## Your instructions
Please retype, character for character, the portion of the entries below that runs from the line containing "Viewport: 717px width, 433px height." to the last line.

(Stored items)
::::::
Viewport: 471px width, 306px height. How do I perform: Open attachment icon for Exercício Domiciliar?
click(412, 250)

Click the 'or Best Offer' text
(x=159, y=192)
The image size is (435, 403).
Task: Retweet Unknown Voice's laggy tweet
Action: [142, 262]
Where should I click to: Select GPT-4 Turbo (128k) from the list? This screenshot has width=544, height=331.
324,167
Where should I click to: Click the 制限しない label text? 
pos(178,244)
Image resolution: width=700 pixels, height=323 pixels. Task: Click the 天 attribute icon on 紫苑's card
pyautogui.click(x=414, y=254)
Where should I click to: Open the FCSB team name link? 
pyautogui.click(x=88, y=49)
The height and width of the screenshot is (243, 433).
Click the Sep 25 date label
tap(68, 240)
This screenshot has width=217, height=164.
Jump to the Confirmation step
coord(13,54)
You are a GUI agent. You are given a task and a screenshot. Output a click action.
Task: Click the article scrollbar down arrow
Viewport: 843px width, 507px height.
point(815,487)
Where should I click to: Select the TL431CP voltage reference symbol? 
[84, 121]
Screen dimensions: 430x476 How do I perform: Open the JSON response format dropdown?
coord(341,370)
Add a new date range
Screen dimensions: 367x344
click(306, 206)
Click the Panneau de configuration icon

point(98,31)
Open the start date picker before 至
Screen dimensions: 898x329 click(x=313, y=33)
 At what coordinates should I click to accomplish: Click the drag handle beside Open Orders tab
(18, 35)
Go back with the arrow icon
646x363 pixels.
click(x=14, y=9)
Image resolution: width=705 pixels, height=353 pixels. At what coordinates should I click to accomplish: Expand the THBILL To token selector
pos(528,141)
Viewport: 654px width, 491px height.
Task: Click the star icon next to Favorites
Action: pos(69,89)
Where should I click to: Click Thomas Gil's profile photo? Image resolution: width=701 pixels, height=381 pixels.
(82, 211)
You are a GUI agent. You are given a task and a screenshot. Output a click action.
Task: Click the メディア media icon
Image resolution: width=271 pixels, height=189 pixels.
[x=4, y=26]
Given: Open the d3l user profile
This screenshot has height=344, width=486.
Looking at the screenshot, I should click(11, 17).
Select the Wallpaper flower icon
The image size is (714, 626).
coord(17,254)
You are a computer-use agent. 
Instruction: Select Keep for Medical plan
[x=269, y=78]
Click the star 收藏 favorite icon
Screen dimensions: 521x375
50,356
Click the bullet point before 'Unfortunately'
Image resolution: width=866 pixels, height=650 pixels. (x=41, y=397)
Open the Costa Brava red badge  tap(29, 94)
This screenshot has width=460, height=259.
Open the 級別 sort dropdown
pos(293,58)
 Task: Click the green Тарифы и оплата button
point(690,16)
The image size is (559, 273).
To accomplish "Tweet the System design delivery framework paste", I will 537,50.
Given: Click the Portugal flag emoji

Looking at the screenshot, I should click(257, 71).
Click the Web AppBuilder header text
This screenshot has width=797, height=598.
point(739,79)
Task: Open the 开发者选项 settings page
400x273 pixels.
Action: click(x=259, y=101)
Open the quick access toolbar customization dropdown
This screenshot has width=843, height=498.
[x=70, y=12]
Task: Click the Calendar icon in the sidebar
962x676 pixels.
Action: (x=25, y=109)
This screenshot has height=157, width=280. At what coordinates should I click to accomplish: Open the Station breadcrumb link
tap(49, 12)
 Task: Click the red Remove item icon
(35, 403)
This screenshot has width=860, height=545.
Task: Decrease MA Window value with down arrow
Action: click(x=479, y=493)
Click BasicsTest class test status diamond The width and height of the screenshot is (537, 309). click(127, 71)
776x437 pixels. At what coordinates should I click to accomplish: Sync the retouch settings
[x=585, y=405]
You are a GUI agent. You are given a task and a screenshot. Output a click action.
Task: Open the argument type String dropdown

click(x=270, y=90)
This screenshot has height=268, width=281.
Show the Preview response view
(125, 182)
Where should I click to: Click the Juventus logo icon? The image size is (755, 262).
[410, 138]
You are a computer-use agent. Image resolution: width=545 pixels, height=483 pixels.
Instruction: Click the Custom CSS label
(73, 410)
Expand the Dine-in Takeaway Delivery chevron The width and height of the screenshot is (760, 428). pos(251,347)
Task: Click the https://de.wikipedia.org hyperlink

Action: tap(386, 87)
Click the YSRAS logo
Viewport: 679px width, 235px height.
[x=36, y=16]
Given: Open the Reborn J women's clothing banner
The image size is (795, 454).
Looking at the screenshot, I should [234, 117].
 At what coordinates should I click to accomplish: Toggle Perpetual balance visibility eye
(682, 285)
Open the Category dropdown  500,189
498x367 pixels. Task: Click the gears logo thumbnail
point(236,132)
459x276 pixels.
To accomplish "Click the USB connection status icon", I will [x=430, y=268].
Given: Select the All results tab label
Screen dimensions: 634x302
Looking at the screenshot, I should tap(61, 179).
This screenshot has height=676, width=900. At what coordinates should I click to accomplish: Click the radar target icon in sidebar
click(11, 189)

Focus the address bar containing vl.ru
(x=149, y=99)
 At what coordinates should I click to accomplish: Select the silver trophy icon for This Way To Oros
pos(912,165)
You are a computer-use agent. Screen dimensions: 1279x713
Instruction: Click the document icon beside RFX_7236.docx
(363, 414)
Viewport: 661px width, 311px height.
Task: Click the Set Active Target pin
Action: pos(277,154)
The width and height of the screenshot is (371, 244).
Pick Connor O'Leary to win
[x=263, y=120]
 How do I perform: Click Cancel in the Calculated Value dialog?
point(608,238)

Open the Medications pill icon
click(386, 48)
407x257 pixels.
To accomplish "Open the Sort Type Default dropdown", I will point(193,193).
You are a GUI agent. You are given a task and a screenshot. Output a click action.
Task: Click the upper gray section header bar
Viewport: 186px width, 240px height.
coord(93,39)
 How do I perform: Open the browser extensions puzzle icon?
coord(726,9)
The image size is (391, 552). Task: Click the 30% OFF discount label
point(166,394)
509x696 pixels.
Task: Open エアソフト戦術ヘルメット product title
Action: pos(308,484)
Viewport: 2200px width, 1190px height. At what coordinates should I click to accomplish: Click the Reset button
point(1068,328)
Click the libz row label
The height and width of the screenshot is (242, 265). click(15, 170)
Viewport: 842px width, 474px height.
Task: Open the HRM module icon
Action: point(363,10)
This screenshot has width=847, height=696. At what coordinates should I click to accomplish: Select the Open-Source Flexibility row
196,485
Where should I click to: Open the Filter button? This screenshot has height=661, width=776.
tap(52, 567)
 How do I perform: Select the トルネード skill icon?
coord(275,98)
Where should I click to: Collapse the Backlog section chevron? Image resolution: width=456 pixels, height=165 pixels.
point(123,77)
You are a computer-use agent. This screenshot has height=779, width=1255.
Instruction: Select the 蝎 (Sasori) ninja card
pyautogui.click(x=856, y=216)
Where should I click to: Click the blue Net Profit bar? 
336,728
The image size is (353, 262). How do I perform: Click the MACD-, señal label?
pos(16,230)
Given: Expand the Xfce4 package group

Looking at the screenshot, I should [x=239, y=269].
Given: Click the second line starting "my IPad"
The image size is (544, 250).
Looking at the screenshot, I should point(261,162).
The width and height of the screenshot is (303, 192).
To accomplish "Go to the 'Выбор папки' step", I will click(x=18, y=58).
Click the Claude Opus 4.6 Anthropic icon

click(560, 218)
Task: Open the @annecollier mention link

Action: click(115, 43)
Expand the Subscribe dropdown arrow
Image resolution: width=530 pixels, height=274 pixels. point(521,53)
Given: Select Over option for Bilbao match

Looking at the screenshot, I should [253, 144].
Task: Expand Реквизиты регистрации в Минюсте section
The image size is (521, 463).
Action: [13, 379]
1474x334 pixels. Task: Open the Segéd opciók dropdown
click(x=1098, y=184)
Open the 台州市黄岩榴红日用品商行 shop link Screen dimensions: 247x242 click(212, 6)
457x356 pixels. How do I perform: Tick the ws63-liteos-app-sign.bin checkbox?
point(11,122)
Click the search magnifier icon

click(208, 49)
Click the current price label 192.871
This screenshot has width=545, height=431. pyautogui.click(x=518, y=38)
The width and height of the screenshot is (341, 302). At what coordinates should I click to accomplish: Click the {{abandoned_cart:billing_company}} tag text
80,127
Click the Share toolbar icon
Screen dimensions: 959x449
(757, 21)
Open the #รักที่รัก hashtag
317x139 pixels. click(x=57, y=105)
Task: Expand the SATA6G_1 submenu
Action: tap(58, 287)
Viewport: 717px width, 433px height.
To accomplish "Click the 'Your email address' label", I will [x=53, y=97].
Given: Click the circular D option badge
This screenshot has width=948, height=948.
::::::
## Output of the exercise
Viewport: 717px width, 433px height.
To accomplish "Click the 'Your email address' label", I will [x=53, y=97].
Given: Click the circular D option badge
This screenshot has width=948, height=948.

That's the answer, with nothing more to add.